A model combining pretreatment MRI radiomic features and tumor-infiltrating lymphocytes to predict response to neoadjuvant systemic therapy in triple-negative breast cancer

• Published in: European journal of radiology Vol. 149; p. 110220
• Main Authors: Jimenez, Jorge E., Abdelhafez, Abeer, Mittendorf, Elizabeth A., Elshafeey, Nabil, Yung, Joshua P., Litton, Jennifer K., Adrada, Beatriz E., Candelaria, Rosalind P., White, Jason, Thompson, Alastair M., Huo, Lei, Wei, Peng, Tripathy, Debu, Valero, Vicente, Yam, Clinton, Hazle, John D., Moulder, Stacy L., Yang, Wei T., Rauch, Gaiane M.
• Format: Journal Article
• Language: English
• Published: Ireland Elsevier B.V 01.04.2022
• Subjects: Breast Cancer; Breast MRI; Neoadjuvant systemic therapy; Radiomics; TIL; RF; TIL; Breast MRI; MRIRF; TNBC; Breast Cancer; Neoadjuvant systemic therapy; pCR; Radiomics
• ISSN: 0720-048X; 1872-7727; 1872-7727
• DOI: 10.1016/j.ejrad.2022.110220

•Pretreatment MRI radiomic features can predict treatment response in breast cancer.•Combined MRI radiomic and TIL model improves accuracy of response prediction.•Proposed “bio-radiomic” model could help to optimize management of breast cancer.
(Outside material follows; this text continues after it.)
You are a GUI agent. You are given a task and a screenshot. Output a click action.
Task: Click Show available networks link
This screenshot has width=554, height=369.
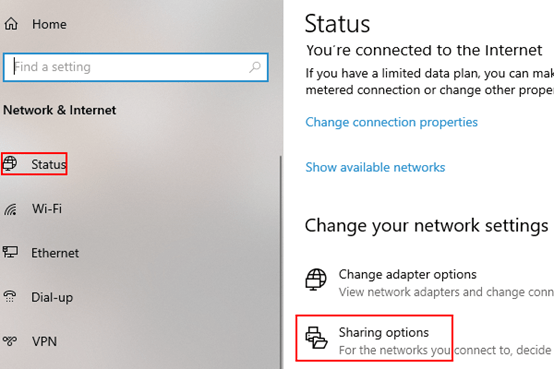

We aimed to develop a predictive model based on pretreatment MRI radiomic features (MRIRF) and tumor-infiltrating lymphocyte (TIL) levels, an established prognostic marker, to improve the accuracy of predicting pathologic complete response (pCR) to neoadjuvant systemic therapy (NAST) in triple-negative breast cancer (TNBC) patients. This Institutional Review Board (IRB) approved retrospective study included a preliminary set of 80 women with biopsy-proven TNBC who underwent NAST, pretreatment dynamic contrast enhanced MRI, and biopsy-based pathologic assessment of TIL. A threshold of ≥ 20% was used to define high TIL. Patients were classified into pCR and non-pCR based on pathologic evaluation of post-NAST surgical specimens. pCR was defined as the absence of invasive carcinoma in the surgical specimen. Segmentation and MRIRF extraction were done using a Food and Drug Administration (FDA) approved software QuantX. The top five features were combined into a single MRIRF signature value. Of 145 extracted MRIRF, 38 were significantly correlated with pCR. Five nonredundant imaging features were identified: volume, uniformity, peak timepoint variance, homogeneity, and variance. The accuracy of the MRIRF model, P = .001, 72.7% positive predictive value (PPV), 72.0% negative predictive value (NPV), was similar to the TIL model (P = .038, 65.5% PPV, 72.6% NPV). When MRIRF and TIL models were combined, we observed improved prognostic accuracy (P < .001, 90.9% PPV, 81.4% NPV). The models area under the receiver operating characteristic curve (AUC) was 0.632 (TIL), 0.712 (MRIRF) and 0.752 (TIL + MRIRF). A predictive model combining pretreatment MRI radiomic features with TIL level on pretreatment core biopsy improved accuracy in predicting pCR to NAST in TNBC patients.